I’m working on extracting information from websites that load content dynamically using JavaScript. My approach involves using a headless browser automation tool.

The tricky part is timing the browser shutdown correctly. I need to wait until all the custom JavaScript execution completes before closing the browser instance. If I terminate it too early, the data extraction process gets interrupted and I lose all progress.

I’ve implemented an async generator pattern to manage the browser lifecycle and control the asynchronous operations. However, I’m not satisfied with the current implementation and suspect there might be a cleaner approach.

Here’s my current code structure:

module.exports = function createBrowserClient (browserAutomation) {
  const extractData = async (targetUrl, customScript) => {
    const requestHandler = initiateRequest(targetUrl)
    const { value: browserPage } = await requestHandler.next()

    if (browserPage) {
      const extractedData = await browserPage.evaluate(customScript)
      requestHandler.next()

      return extractedData
    }
  }

  async function * initiateRequest (websiteUrl) {
    const browserInstance = await browserAutomation.launch()
    const activePage = await browserInstance.newPage()

    const requestState = {
      request: { websiteUrl },
    }

    try {
      await activePage.goto(websiteUrl)
      yield activePage
    } catch (err) {
      throw new RequestError(err, requestState)
    } finally {
      yield browserInstance.close()
    }
  }

  return {
    extractData,
  }
}

Any suggestions for improving this pattern or alternative approaches?

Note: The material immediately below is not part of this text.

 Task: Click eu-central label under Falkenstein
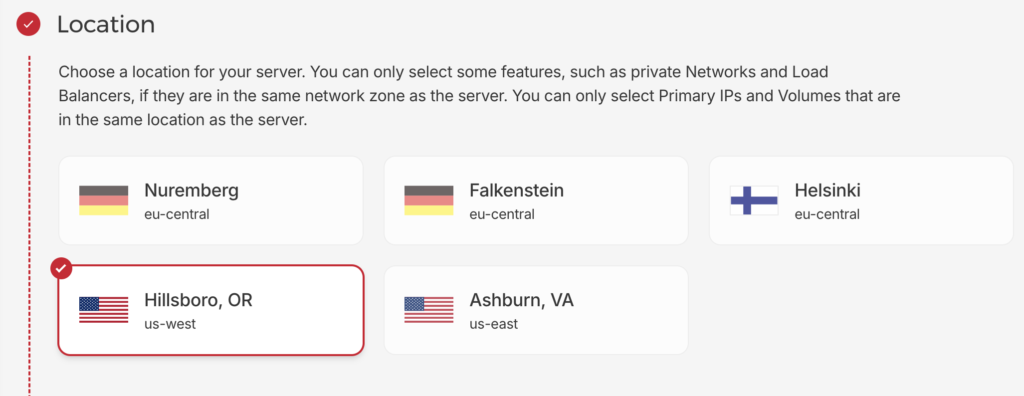[x=502, y=214]
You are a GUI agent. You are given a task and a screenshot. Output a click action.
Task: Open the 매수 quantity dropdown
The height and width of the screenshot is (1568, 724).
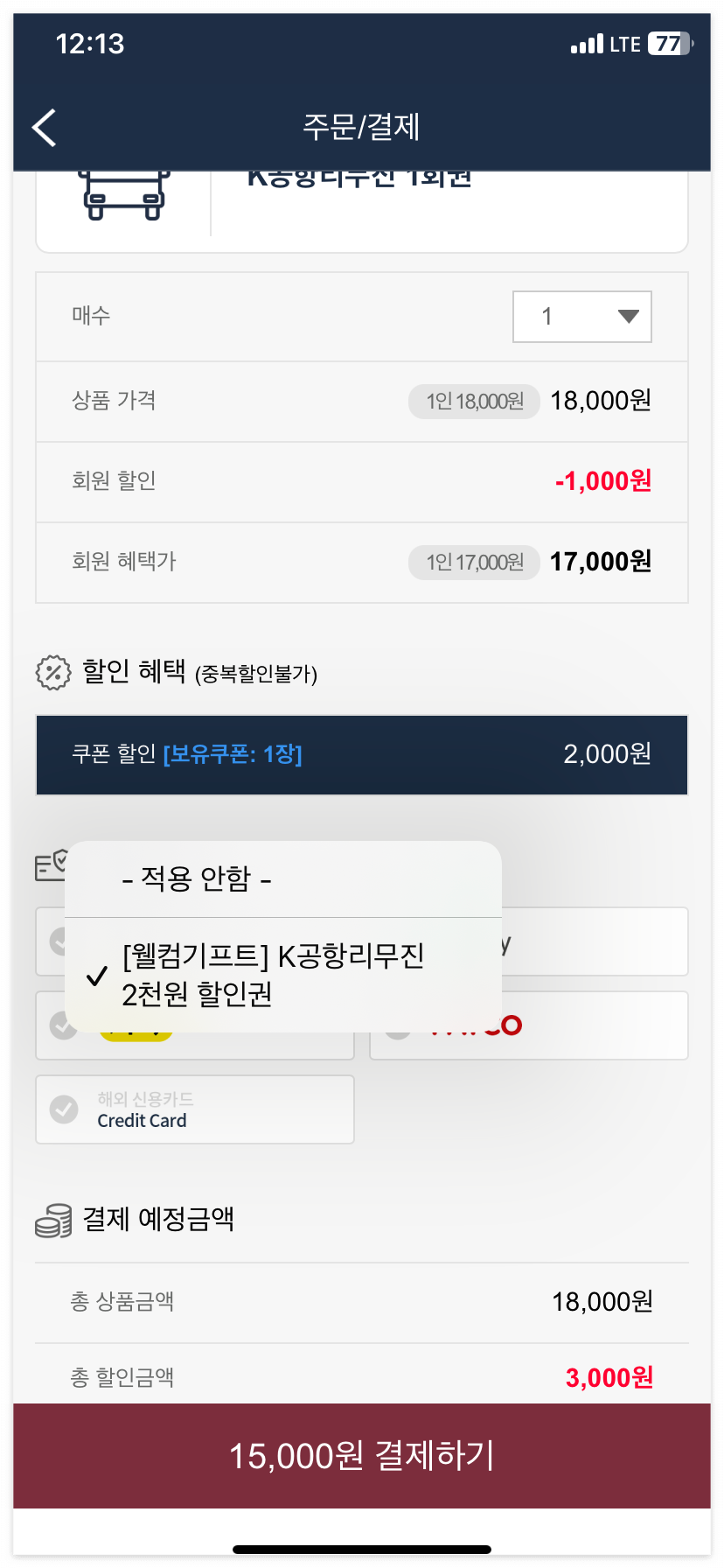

Your async generator approach is way too complex for this. I’ve scraped SPAs before and found a much simpler pattern that works better. Wrap your browser operations in a dedicated function that handles everything internally. Don’t yield the page and rely on external cleanup - instead, pass both the URL and extraction logic as parameters. Let the function handle browser creation, page operations, and cleanup automatically. For timing, ditch the arbitrary delays. Use page.waitForNetworkIdle() to make sure all network requests finish, or combine it with page.waitForLoadState() for better sync. No more guessing when dynamic content loads. Also, reuse browser instances across multiple requests instead of creating new ones every time. You’ll cut overhead and see much better performance when processing multiple URLs.

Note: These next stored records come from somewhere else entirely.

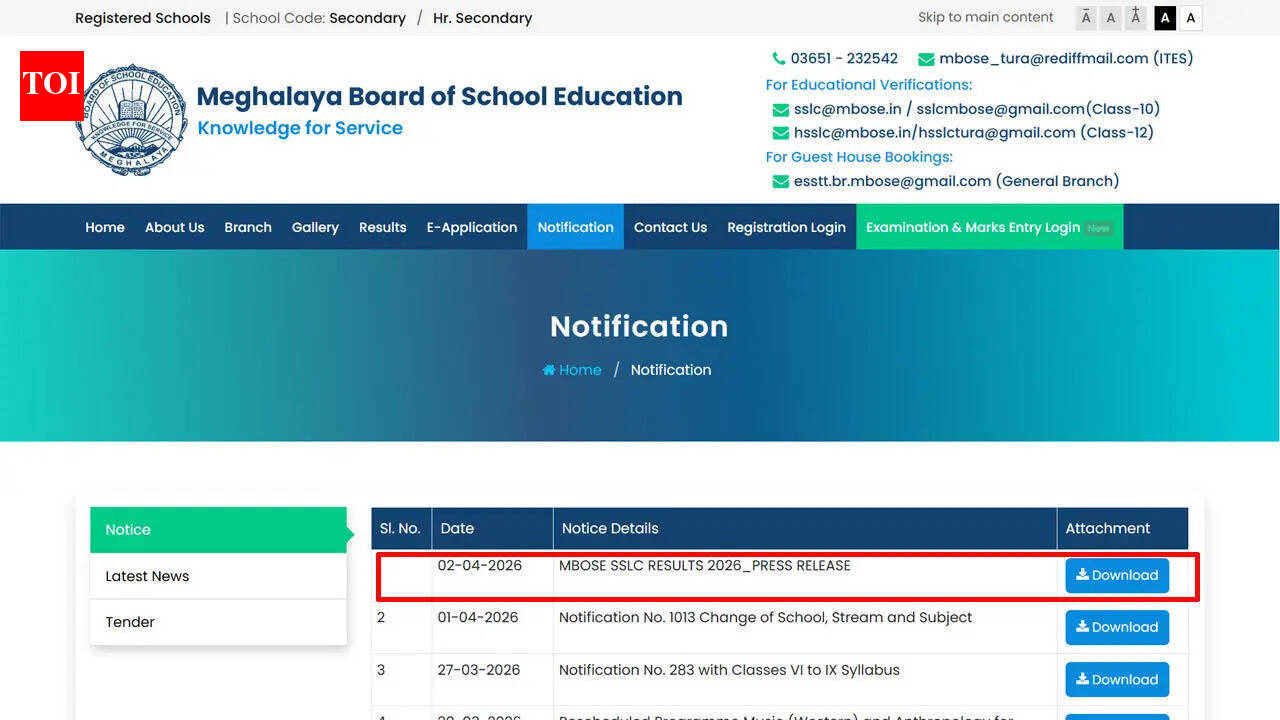Click the TOI logo
The width and height of the screenshot is (1280, 720).
coord(51,86)
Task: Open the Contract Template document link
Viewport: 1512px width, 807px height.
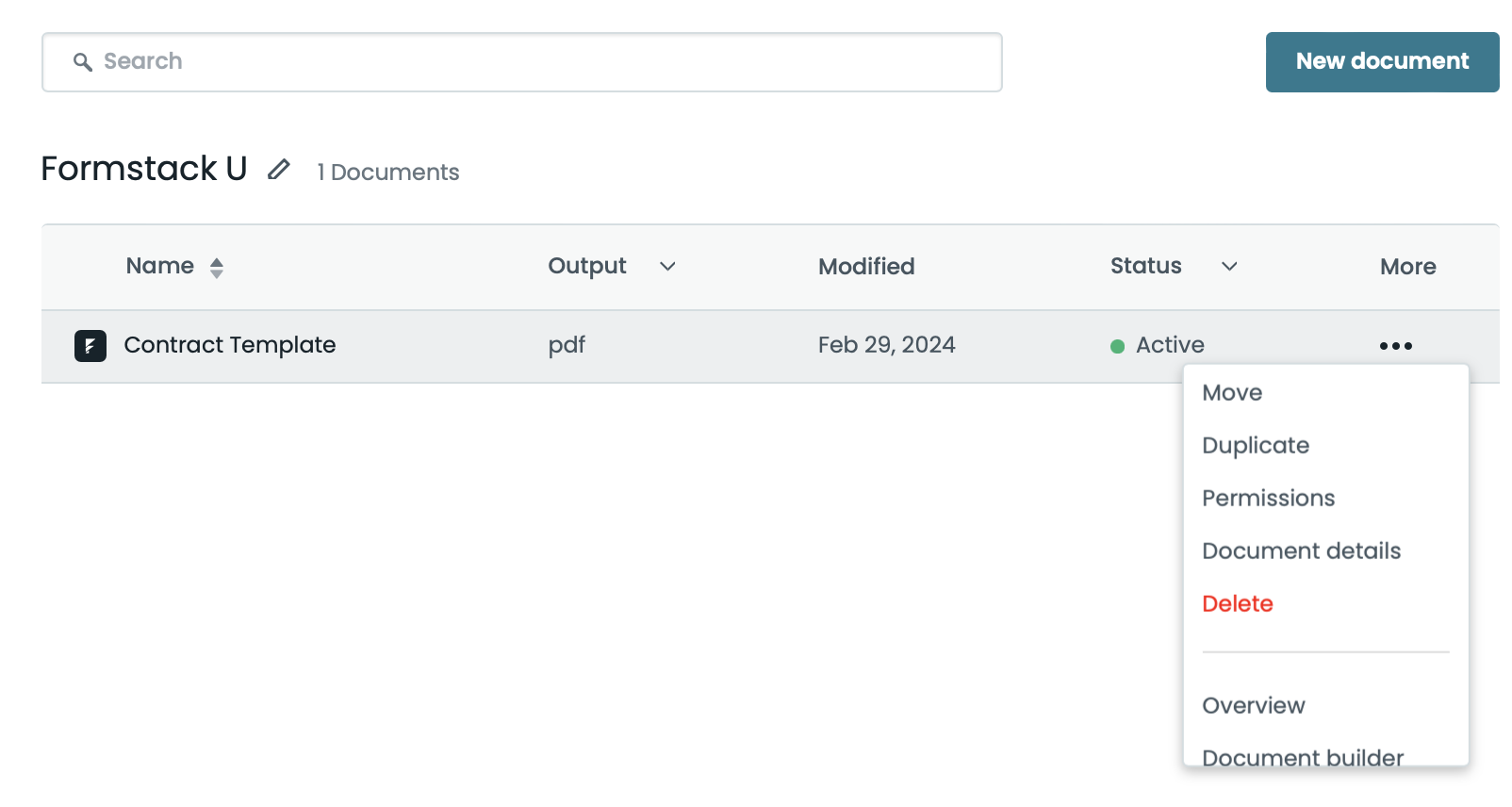Action: pos(229,345)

I’ve encountered similar issues when dealing with web scraping, and I can relate to the complexity of using async generators for managing the browser lifecycle. One common mistake is intertwining page operations with browser cleanup; this can complicate error handling significantly.

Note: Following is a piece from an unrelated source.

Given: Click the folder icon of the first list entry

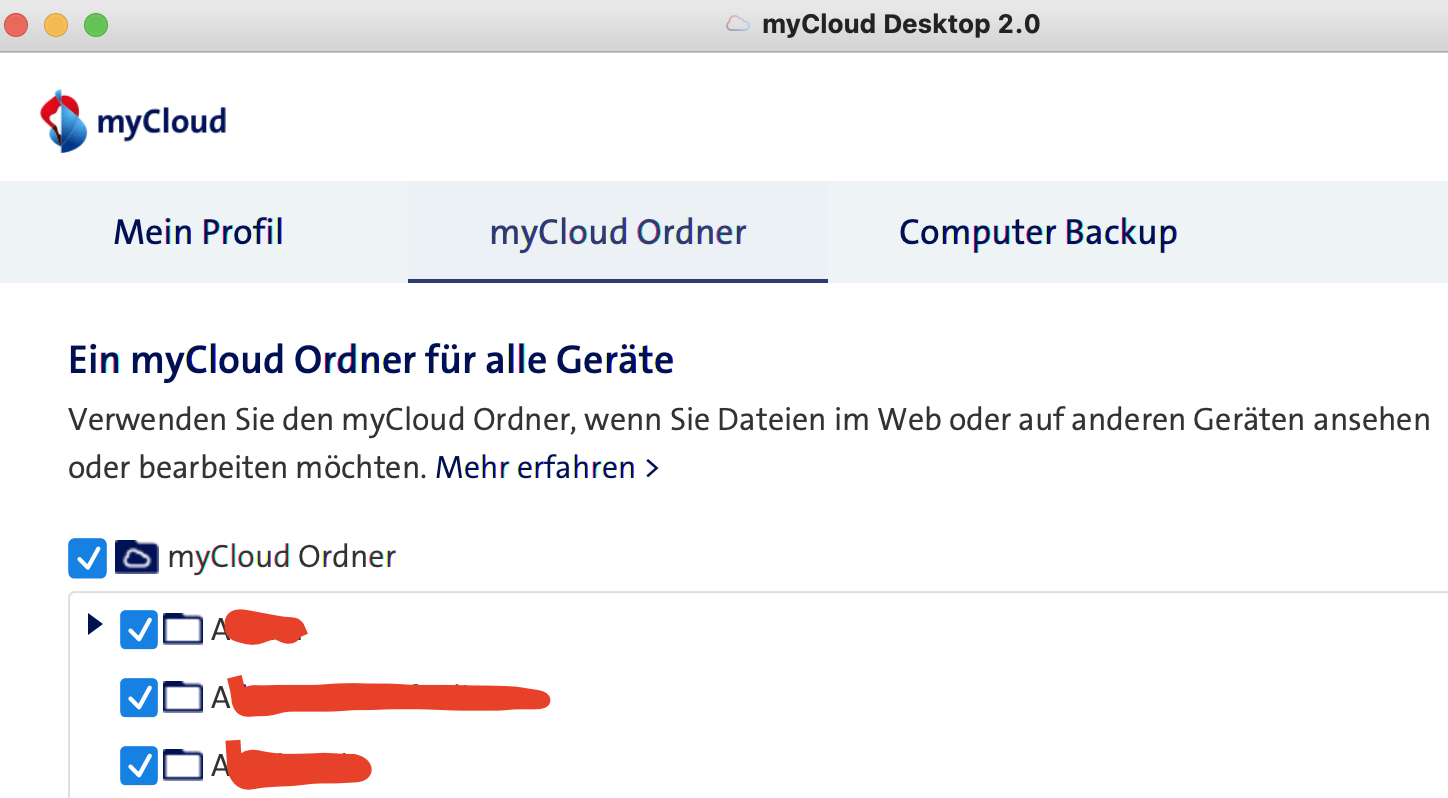Looking at the screenshot, I should point(183,629).
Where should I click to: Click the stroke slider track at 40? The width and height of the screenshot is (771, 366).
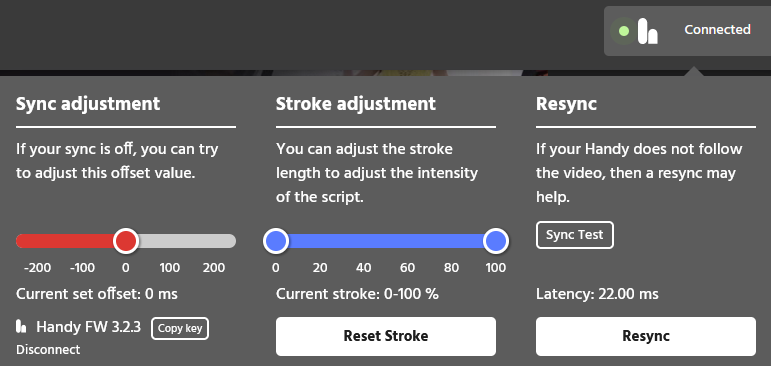(x=364, y=241)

Instead, I recommend creating a dedicated browser manager that controls the browser lifecycle more explicitly. You can encapsulate your data extraction logic within a try-catch-finally structure, ensuring cleanup occurs in the finally block regardless of success or failure.

For timing problems, it’s more effective to utilize methods like page.waitForFunction() or page.waitForSelector() instead of relying on arbitrary timeouts. This allows you to wait for specific elements or variables to confirm that the dynamic content has fully loaded. Additionally, consider implementing error boundaries and retry logic to handle network failures more gracefully, since headless browsers can be unpredictable with dynamic content loading.

Your generator pattern’s overkill here. Just use a simple wrapper class to manage browser instances better. The real problem is your browser cleanup - calling requestHandler.next() after evaluate won’t guarantee the finally block runs. Use page.waitForFunction(() => window.myCustomFlag === true) instead of guessing when the JS finishes.